Every line from the line containing "Viewport: 2340px width, 1080px height." through the final line below is to be repeated exactly; no other line is.

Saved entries
• • • • • • •

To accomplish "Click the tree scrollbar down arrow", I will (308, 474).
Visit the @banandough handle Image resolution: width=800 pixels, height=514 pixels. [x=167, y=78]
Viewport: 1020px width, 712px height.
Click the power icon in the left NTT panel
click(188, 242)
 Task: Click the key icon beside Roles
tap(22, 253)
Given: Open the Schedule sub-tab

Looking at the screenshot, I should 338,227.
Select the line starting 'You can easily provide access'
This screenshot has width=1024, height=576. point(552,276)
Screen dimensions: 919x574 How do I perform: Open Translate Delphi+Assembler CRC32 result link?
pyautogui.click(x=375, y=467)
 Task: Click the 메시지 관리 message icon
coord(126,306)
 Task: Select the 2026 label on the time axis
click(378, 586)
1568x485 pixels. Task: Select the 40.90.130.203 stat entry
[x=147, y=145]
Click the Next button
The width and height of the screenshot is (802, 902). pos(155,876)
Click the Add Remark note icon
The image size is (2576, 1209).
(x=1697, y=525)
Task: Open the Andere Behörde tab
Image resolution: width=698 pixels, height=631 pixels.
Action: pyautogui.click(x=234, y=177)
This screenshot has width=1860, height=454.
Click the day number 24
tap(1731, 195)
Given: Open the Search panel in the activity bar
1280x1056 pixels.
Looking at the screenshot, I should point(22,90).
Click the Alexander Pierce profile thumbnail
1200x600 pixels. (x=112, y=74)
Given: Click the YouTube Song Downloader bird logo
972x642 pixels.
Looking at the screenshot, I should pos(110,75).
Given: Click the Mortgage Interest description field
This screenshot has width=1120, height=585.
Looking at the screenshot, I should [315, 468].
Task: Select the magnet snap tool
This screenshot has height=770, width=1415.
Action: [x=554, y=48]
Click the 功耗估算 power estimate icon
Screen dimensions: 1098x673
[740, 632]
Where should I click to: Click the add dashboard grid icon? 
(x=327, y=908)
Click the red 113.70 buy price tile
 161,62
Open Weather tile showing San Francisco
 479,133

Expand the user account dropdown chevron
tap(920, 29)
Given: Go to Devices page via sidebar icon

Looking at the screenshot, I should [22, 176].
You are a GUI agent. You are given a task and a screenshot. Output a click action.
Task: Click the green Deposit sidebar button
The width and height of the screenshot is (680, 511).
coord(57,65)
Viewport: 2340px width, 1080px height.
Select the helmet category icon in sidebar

• • • • • • •

- OUTPUT OF THE TASK
Viewport: 2340px width, 1080px height.
Select the helmet category icon in sidebar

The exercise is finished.